Re: single-threaded seastar-osd

Sage Weil <sweil@xxxxxxxxxx> · Sat, 5 Jan 2019 18:42:50 +0000 (UTC)

On Sat, 5 Jan 2019, kefu chai wrote:
> - unable to share the osdmap cache. considering a high-density storage
> deployment, where more than 40 disks are squeezed into a host, if we
> are not able to reuse the osdmap cache. that's a shame..

I think this is a bit of a red herring.  We could confine each OSD to a 
single core, each with its own distinct messenger, with no cross-core 
context switches in the IO path, but still put all (or many) OSDs inside 
the same process with a shared OSDMap cache.  The semantics of sharing the 
cache are comparatively simple, with a immutable maps that are only 
occasionally added.

> - unable to share the connection to peer OSDs, mon and mgr.
>   probably it's not a big deal in comparison to existing non
> co-located OSD, but if we compare it with the co-located OSD, well,
> you'll see what we will be missing.

The big question for me here is whether we would *want* to share 
connections (even if we could).  My sense is that we'll get better 
performance if we don't, both due to the cross-core traffic inside the 
OSD(s), and also in the network itself.  

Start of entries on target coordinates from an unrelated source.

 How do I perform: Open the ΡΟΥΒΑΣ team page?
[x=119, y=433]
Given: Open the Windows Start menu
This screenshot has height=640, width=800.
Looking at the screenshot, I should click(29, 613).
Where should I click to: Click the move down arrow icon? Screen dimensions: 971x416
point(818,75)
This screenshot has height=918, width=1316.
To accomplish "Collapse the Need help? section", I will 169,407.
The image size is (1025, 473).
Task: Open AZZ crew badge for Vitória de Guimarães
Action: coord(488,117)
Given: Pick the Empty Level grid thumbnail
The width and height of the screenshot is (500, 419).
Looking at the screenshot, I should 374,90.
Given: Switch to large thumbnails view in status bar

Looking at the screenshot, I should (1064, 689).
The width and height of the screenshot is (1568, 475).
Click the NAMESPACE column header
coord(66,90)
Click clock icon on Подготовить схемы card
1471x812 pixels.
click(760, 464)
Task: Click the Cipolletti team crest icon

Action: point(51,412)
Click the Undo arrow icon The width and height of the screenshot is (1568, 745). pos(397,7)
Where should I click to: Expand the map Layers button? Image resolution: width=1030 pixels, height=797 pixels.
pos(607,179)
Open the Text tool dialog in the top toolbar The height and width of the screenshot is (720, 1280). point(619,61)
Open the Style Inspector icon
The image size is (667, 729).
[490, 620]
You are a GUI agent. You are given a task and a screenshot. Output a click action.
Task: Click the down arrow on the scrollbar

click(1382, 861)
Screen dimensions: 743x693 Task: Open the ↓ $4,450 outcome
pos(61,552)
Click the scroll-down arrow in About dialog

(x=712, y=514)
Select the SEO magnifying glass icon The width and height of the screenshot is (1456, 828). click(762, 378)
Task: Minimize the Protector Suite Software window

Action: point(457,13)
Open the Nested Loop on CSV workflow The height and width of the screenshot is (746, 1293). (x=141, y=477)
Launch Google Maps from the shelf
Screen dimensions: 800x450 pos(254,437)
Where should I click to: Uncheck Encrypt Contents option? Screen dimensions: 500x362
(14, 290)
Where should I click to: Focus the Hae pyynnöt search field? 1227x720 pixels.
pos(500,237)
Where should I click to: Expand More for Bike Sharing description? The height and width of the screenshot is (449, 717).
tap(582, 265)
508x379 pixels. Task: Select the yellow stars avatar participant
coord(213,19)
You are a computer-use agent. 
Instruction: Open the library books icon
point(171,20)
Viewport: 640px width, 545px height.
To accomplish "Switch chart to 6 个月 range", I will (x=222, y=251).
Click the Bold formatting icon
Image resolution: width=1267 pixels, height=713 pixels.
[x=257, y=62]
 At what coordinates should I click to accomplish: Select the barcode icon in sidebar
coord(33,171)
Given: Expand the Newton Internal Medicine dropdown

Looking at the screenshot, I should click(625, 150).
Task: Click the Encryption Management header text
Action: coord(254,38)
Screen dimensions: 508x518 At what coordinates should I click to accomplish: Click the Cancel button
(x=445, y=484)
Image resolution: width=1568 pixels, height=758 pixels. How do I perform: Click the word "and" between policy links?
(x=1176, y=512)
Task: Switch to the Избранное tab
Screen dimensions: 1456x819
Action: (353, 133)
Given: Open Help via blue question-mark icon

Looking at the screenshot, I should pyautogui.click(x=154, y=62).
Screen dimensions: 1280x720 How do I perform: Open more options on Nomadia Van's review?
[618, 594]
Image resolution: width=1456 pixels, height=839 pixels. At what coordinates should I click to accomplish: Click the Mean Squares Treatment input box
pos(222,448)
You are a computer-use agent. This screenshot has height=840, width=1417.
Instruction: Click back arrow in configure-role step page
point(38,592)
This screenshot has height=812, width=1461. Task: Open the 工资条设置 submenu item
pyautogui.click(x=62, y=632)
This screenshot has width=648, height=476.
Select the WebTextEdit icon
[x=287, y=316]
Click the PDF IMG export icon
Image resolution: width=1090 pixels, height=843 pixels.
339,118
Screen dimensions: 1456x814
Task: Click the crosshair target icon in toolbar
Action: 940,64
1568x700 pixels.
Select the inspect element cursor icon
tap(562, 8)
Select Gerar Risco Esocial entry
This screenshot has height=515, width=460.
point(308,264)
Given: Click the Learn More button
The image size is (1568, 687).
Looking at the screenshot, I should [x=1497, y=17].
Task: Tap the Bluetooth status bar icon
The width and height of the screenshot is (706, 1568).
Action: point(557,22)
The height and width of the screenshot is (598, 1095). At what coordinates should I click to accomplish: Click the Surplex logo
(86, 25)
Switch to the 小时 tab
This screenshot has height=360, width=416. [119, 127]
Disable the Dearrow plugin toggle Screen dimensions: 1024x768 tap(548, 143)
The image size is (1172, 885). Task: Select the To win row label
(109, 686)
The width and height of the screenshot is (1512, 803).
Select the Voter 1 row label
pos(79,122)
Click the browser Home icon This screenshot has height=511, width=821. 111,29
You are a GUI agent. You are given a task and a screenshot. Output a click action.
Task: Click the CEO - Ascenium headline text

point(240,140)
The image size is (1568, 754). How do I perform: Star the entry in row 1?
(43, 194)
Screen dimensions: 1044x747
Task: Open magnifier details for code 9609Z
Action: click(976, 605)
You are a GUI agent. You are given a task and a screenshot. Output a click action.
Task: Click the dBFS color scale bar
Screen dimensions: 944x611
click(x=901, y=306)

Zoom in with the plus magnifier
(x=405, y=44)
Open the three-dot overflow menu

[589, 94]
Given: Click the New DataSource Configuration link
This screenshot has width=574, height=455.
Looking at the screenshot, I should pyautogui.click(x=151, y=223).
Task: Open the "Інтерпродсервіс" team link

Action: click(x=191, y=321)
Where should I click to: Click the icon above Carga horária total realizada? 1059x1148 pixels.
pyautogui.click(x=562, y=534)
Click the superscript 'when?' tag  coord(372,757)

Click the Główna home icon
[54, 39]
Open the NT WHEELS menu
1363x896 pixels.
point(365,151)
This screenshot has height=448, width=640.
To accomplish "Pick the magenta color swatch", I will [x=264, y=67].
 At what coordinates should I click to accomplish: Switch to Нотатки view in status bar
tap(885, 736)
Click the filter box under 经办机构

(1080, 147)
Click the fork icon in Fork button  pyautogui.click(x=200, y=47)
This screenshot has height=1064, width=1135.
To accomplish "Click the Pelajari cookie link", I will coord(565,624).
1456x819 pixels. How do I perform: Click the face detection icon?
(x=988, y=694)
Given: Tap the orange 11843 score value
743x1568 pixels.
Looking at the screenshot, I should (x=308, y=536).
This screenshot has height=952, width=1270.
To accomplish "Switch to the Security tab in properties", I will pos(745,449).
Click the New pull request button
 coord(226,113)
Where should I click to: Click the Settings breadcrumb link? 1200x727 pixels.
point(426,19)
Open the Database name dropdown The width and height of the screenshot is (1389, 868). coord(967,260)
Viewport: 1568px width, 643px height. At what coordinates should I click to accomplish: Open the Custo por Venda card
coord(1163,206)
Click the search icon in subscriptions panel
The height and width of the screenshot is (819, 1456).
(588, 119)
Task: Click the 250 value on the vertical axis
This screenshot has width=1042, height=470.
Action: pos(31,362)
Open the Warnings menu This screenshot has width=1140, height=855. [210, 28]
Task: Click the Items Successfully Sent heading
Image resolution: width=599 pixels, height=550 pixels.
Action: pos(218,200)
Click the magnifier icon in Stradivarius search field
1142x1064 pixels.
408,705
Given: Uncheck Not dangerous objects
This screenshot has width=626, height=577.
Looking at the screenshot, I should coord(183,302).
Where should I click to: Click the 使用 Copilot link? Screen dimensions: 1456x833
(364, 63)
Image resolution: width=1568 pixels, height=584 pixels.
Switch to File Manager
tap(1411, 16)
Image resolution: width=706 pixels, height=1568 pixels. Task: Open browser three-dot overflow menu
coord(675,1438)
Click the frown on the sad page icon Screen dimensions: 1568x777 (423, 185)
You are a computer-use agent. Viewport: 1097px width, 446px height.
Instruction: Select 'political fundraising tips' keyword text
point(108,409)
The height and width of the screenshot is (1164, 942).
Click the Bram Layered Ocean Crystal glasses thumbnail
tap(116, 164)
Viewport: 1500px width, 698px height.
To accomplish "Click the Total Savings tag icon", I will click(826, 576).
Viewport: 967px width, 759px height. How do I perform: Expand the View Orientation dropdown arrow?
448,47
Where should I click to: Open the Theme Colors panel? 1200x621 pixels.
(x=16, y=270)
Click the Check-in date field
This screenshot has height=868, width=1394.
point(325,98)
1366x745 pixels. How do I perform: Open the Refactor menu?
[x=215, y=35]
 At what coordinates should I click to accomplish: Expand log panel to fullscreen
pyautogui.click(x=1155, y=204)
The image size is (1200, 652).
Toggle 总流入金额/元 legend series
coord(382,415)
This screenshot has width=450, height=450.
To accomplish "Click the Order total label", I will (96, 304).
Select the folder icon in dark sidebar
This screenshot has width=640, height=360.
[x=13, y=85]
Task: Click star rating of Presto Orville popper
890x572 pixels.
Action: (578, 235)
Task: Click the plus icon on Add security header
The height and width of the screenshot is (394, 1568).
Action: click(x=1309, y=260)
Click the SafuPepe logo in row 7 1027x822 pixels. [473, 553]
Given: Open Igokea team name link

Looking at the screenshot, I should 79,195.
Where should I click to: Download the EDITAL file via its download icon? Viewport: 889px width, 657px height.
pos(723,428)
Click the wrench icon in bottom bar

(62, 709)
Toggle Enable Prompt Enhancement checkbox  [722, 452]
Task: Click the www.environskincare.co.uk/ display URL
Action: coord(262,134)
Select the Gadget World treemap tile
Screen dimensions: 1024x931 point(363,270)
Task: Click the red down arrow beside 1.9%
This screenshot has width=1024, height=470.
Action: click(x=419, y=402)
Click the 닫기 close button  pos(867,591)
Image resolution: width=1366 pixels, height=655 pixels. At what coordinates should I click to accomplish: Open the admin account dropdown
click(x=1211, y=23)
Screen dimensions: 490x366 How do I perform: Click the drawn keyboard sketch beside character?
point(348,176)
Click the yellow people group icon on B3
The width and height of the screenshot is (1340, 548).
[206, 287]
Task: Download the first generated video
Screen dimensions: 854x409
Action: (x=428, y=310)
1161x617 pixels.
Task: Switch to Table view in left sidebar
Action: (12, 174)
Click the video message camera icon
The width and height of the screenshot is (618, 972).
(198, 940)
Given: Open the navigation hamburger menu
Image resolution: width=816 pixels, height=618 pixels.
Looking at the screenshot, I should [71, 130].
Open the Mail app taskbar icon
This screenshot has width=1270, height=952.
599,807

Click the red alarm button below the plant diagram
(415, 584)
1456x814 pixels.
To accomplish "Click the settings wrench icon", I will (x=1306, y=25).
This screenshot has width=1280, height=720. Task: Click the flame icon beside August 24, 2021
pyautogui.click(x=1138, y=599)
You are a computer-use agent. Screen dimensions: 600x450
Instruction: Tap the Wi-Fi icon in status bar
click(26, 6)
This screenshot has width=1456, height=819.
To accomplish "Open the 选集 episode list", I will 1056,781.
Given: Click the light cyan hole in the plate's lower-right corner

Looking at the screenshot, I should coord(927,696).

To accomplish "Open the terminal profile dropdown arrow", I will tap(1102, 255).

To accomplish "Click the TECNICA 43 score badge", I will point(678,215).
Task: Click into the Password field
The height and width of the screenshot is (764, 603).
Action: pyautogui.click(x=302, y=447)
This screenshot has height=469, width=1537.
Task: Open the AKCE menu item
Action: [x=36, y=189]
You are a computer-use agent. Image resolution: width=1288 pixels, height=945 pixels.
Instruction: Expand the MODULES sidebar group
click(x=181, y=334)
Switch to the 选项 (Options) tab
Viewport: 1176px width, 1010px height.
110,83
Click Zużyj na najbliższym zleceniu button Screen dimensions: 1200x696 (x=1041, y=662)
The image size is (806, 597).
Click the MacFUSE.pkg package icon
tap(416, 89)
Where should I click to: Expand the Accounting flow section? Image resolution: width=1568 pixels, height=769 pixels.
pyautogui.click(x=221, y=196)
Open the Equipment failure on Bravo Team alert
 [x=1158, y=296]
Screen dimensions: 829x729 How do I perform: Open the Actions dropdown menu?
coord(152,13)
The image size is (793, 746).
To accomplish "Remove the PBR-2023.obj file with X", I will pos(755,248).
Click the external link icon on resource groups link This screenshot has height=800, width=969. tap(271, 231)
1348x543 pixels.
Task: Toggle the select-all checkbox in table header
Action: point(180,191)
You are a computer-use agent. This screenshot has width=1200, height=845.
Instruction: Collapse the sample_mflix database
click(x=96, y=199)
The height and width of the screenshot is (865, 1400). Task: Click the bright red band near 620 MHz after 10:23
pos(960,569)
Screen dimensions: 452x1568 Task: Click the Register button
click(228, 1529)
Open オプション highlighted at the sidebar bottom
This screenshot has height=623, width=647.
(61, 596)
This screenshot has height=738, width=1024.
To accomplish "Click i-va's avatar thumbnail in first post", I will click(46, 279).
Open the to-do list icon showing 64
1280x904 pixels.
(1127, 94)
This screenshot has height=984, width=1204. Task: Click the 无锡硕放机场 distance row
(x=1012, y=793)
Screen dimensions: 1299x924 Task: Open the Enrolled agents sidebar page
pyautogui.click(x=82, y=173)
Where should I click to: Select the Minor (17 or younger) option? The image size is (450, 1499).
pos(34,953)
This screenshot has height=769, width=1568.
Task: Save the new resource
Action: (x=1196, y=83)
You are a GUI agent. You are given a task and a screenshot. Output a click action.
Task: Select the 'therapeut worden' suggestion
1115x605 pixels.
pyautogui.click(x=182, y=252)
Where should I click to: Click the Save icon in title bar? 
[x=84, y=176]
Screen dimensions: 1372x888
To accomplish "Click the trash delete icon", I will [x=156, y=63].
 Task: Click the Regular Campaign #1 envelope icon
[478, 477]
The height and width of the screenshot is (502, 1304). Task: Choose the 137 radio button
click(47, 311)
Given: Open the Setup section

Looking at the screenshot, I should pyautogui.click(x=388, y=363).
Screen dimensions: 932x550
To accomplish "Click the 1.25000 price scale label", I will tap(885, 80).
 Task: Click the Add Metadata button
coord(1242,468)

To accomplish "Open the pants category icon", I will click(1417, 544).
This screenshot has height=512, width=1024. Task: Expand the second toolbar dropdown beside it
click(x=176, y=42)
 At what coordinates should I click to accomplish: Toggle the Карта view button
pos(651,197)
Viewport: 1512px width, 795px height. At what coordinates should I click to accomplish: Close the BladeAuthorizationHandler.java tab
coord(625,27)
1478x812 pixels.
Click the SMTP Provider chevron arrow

Is there a risk that having lots of TCP connections in the network is 
going to be more of a problem for the network itself?  (Something in the 
switches?)  I think the usual concerns with many TCP connections are 
around scalability of the in-kernel networks stack, but if each OSD has 
it's own local TCP+IP stack in userspace, then I suspect that goes away?

sage